Example 3 qualitative detection of Mercury ions of different concentrations in solution by thin layer chromatography silica gel plate

And immersing the silica gel thin-layer chromatography plate into 1.0mmol/L of QCT-O methanol solution, taking out after 1 minute, and volatilizing the solvent at room temperature to prepare the silica gel thin-layer chromatography detection plate containing QCT-O. Immersing the detection plate in mercury ion solutions with different concentrationsAnd taking out immediately, and observing the color change of the thin layer chromatography plate under natural light or a 365nm ultraviolet lamp after the solvent is volatilized. When the concentration of mercury ions is as low as 1X 10 ^-6 At mol/L, a noticeable color change was visible to the naked eye, as shown in FIG. 10.

Claims

1. A ratiometric probe for detecting mercury ions is characterized in that the probe is 7-diethylaminocoumarin-3- (3- (7-diethylamino) coumarin group) -3-oxopropenylquinoline-2-ketone, and the specific structural formula is as follows:

2. the method of claim 1, comprising the steps of: adding 7-diethylamino-2-oxo-1, 2-dihydroquinoline-3-formaldehyde, 7-diethylaminocoumarin-3-ethanone and a solvent into a reaction bottle, heating and stirring to dissolve solids, adding a catalyst, and stirring and refluxing; and after the reaction is finished, carrying out suction filtration and purification to obtain the ratio type probe for detecting mercury ions.

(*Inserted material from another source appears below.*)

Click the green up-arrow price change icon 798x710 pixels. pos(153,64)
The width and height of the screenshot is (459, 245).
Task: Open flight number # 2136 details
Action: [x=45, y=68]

3. The method for preparing a ratiometric probe for detecting mercury ions according to claim 2, wherein the molar ratio of 7-diethylamino-2-oxo-1, 2-dihydroquinoline-3-carbaldehyde to 7-diethylaminocoumarin-3-ethanone is 1: 0.5-1.5.

4. The method of claim 2, wherein the solvent is any one of methanol, ethanol, n-propanol, isopropanol or butanol.

5. The method for preparing a ratiometric probe for detecting mercury ions according to claim 2, wherein the catalyst is a base, or an acid, or a mixture of an acid and a base in any volume ratio.

6. The method for preparing a ratiometric probe for detecting mercury ions according to claim 5, wherein the base is piperidine or pyridine or triethylamine; the acid is acetic acid; the volume ratio of acid to alkali in the acid-alkali mixture is 1: 0.5-3.

7. The method of claim 6, wherein the base in the acid-base mixture is piperidine.

8. The ratiometric probe for detecting mercury ions according to claim 1, for qualitatively identifying and quantitatively detecting mercury ions in preparation of methanol aqueous solution ²⁺ The use of the reagent of (1).